Problem details:
As you restate the entries, keep every word intact and leave out whatever images they hold.
▽
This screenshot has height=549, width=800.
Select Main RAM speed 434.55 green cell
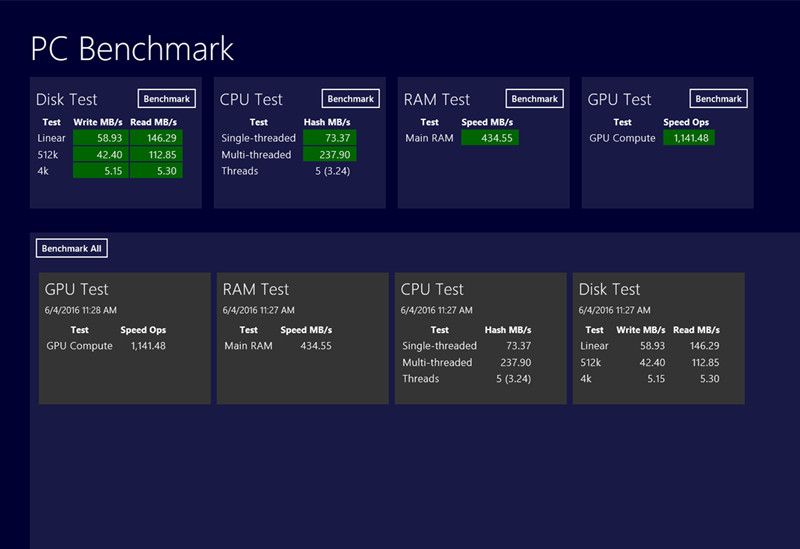(489, 138)
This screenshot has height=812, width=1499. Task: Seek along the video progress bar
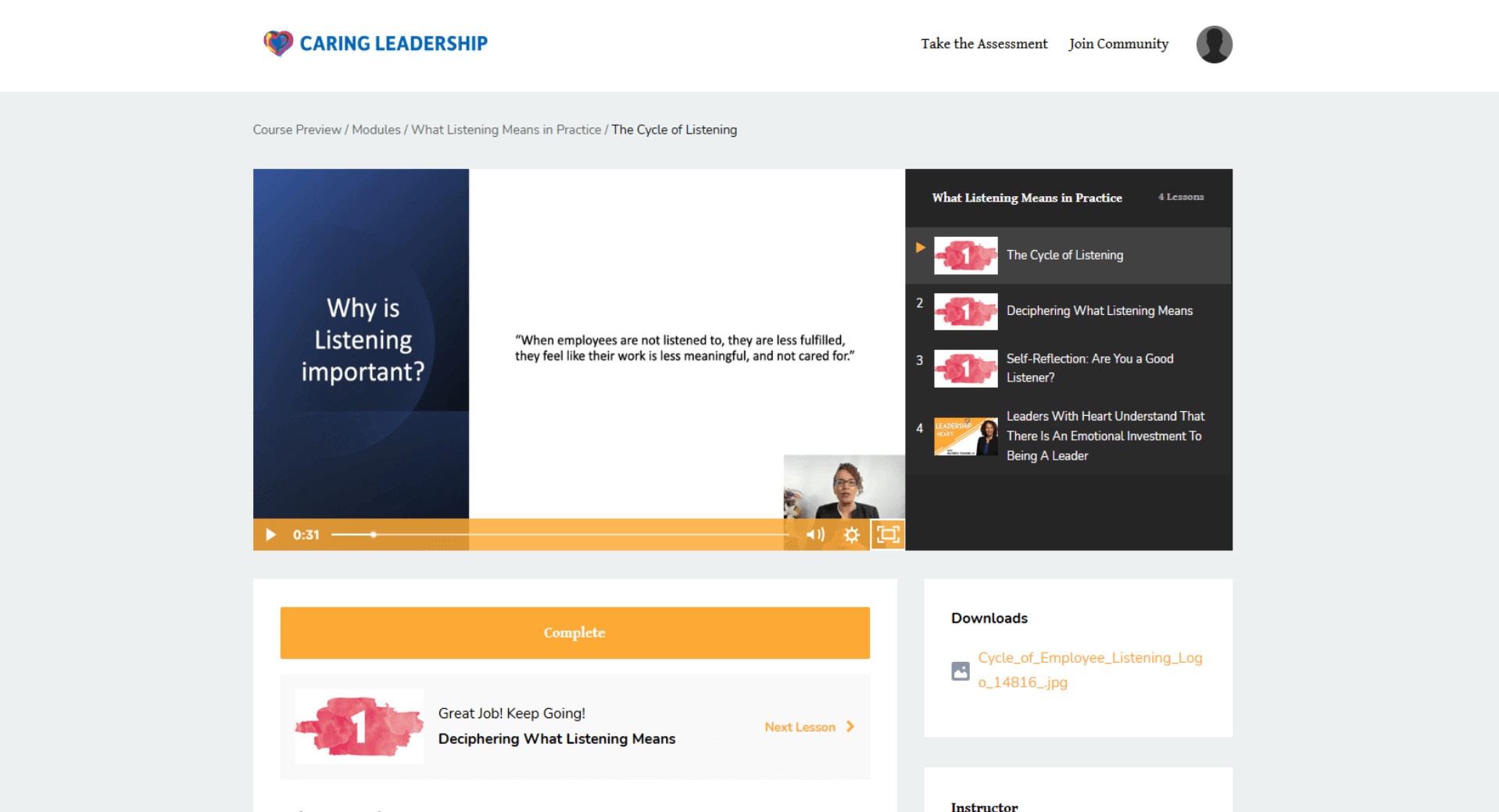pos(558,535)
△
Written answer:
This screenshot has height=549, width=800.
Select Main RAM speed 434.55 green cell
(489, 138)
This screenshot has height=812, width=1499. Task: Seek along the video progress bar
pos(558,535)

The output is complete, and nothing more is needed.